Quella jugoslava fu una trasferta avventurosa. E non solo per la vittoria.
“Volendo provare l’ebbrezza di vedere la città dall’alto salii su una mongolfiera guidata da un tipo abbigliato alla Indiana Jones. Il pilota voleva fare il brillante, ma l’aerostato iniziò a perdere quota; finimmo nella Sava con l’acqua che ci arrivava al petto e, una volta sulla riva del fiume, chiamai il mio staff che si precipitò a recuperarmi ricoprendo il mongolfierista di male parole”.
Dei tanti che ha scritto, qual è il pezzo a cui si sente più affezionato?
“‘Com’è difficile essere uomini’, perché è dedicato a mio figlio. Nico non è nato dal mio matrimonio con Carla, perché l’ho avuto da un’altra signora. Ora ha 28 anni e una laurea alla Bocconi in economia e management dello show business”.

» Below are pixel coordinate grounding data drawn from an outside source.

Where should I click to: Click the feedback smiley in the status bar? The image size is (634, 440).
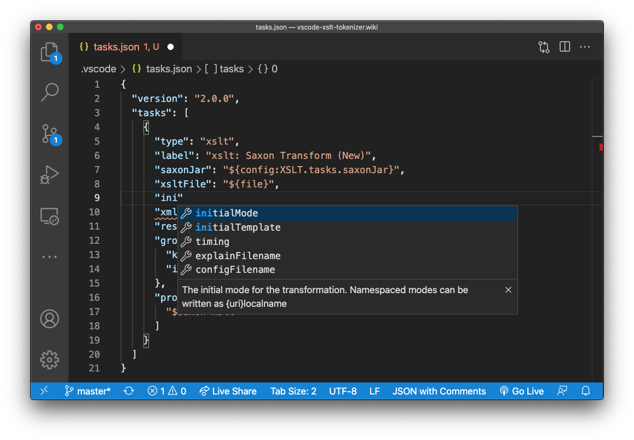[562, 391]
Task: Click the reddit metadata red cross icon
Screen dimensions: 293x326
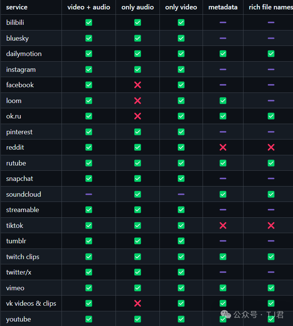Action: coord(223,147)
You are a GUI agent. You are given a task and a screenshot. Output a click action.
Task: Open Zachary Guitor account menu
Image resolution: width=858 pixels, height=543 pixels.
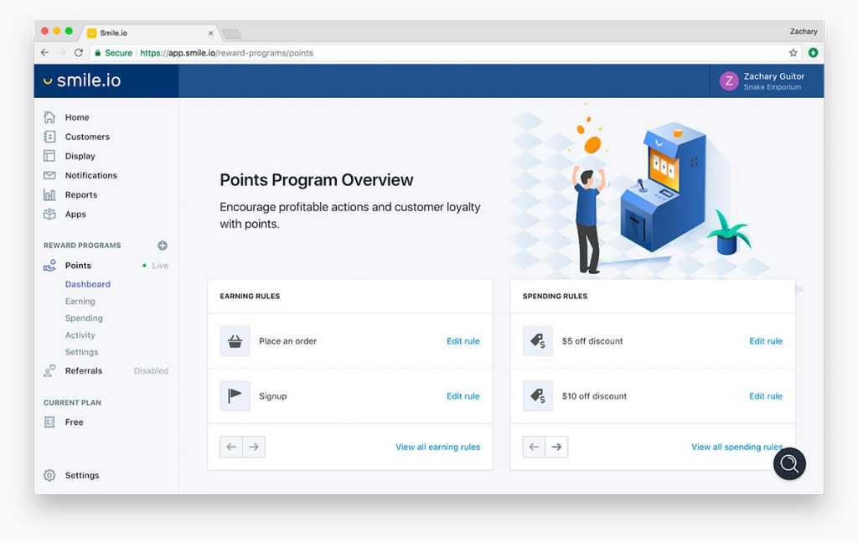click(764, 81)
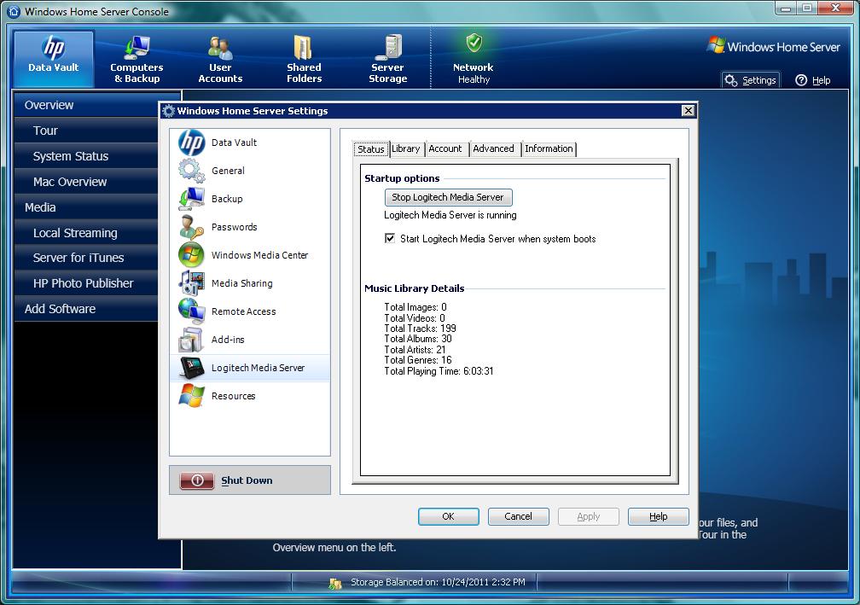
Task: Choose the Add-ins settings icon
Action: click(191, 340)
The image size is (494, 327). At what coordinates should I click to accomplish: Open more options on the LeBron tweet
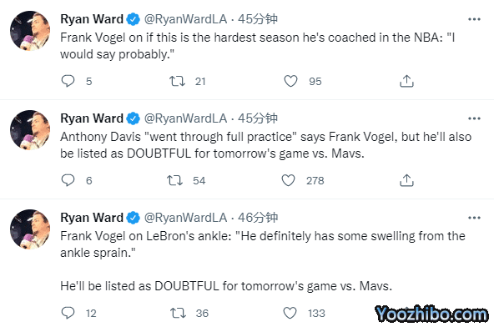point(474,218)
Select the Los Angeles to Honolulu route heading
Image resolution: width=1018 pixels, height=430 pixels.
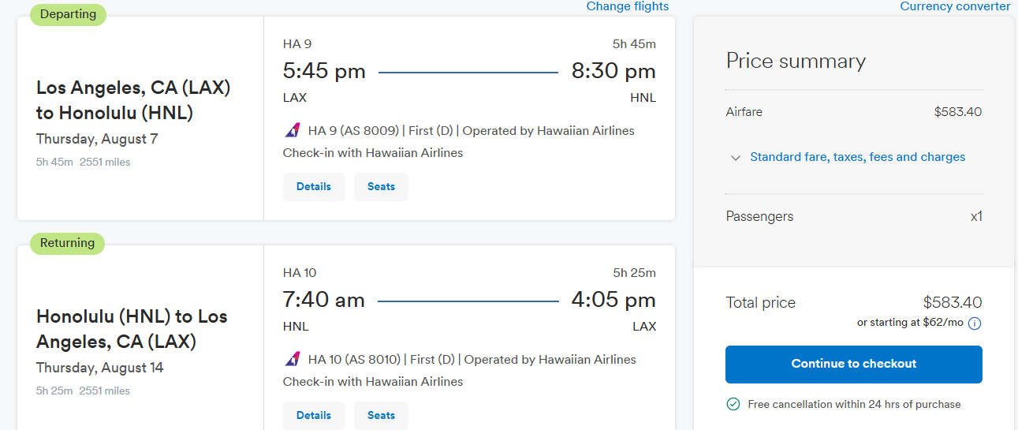(x=133, y=100)
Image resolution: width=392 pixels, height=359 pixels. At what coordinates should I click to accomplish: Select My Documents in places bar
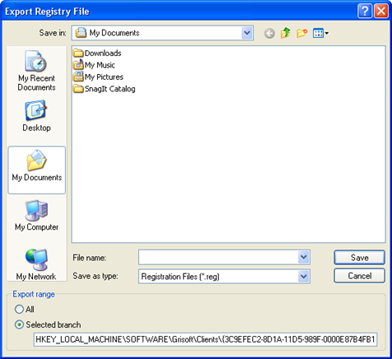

Sua moglie le ha perdonato pure questa?
“Sì. Perché è la donna più in gamba che abbia mai incontrato. Siamo sposati dal ’71 e Nicolò è diventato pure suo figlio; hanno un rapporto bellissimo. E la mamma di Nico è molto contenta della cosa. Dopo tanti rovesci e tante avventure, per me è una gran soddisfazione vedere che alla fine le caselle della mia vita sono andate tutte a posto”.
La malattia le ha tolto di torno le sigarette.
“Effettivamente sto bene, sono iper-controllato, e provo a curare il tabagismo con l’ipnosi. La mia nuova sfida è smettere di fumare. Anche se ogni tanto, di nascosto, alla Carla qualche sigaretta gliela rubo”.